No idea about the specific situation in the US, but in my experience these kinds of distortions are almost always because said public school can only get the 10M for sports facilities because there is a specific fund for exactly this but not general school funding. The school then applies for it anyway because that means they can divert 100k or some other paltry share of said funds to be used for general school equipment etc.
This is true for core instruction but not sports and other extracurricular, which are Pay-fors in many parts of the US. Robert Putnam's "Our Kids" (great book!) is eloquent on the costs and consequences.
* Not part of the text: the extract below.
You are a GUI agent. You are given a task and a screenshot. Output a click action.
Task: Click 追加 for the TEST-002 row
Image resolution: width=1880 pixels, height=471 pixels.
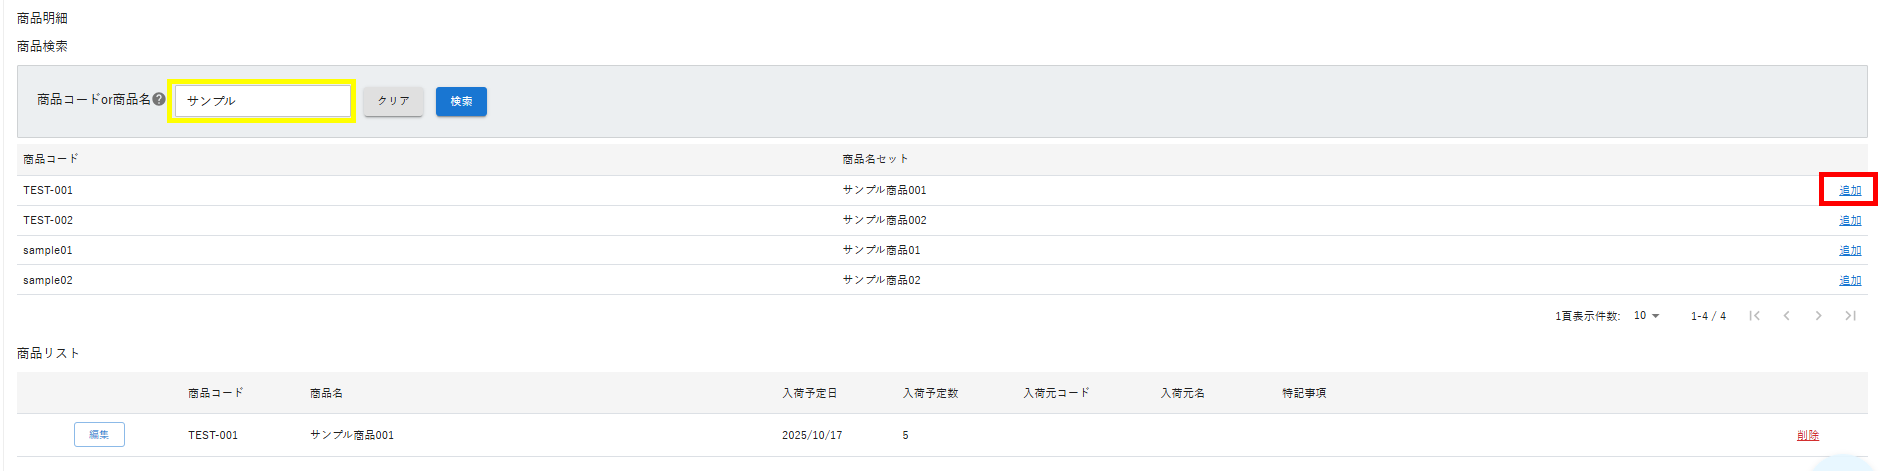coord(1850,220)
I knew the immigration policies in DK were bad. But, not this bad. While I lived there, myself, and my Danish friends were embarrassed by the obviously discriminatory policies targeted at differently looking people. Particularly, the idiotic law about a handshake with he mayor to confirm naturalisation in Denmark. Under the assumption that Islamic women will hesitate to go through it. The rhetoric from the Folkeparty was always a cause of embarrassment in the Danish society. I did not live near the Copenhagen area where I imagine most immigrant neighbourhoods tend to be around. I realise that I may have been living 4 years a bubble and thinking everyone is so nice and liberal, and always care for the greater good.
It saddens me to know about such discrimination in a country that gets so many things right.
It breaks my heart to just read the following quote from the article linked above.
"I talk with children who are living in this area, and they believe they are Danish because they are born Danish, they have Danish passports, they speak Danish, they go to schools here — but people always tell them: 'You're not Danish because you're Muslim.'"
- This is not a hallmark of an open society. All the Danish people I know (in my apparent bubble) don't care about religion. Just let people be who they are, practice whatever religion they want. I wholeheartedly agree with not allowing anybody to impose their religion on others (this applies to the politicians imposing their beliefs on immigrants too).
I sincerely hope that things turn around for the better, and the reasonable voices of the Danish society votes the discriminatory people out.
By any chance are you Shrikant Narasimhan from Chennai, India that went to the jail that was Sairam Engineering College back in 2006? If so, I sat on a few quiz rounds with you and Vinod.....
Would integration into Danish society be worse if immigrant communities formed insular enclaves? I can see a rational reason to encourage cultural intermixing, so that different cultural groups have to be aware of and support each other.
I lived in DK, and as shocking as it sounds, it's true. Just a nitpick: the law is not exactly against "non-white" people, but about "non-Western". African-Americans would count as Western, Russians would not. But in effect, the policy affects mainly Muslims: it was probably designed with that in mind.
yes and for many, the damage is irreversible. Denied access to education is also a big factor Blacks face. If you are unable to study and get a good education, you can't work a decent job. It's then harder for you to let your children study to tertiary level as you might need them to step out to work earlier to contribute to the house, and they are then stuck in lower paying jobs. The cycle then continues when they have kids and when their kids have kids and it goes on for many generations.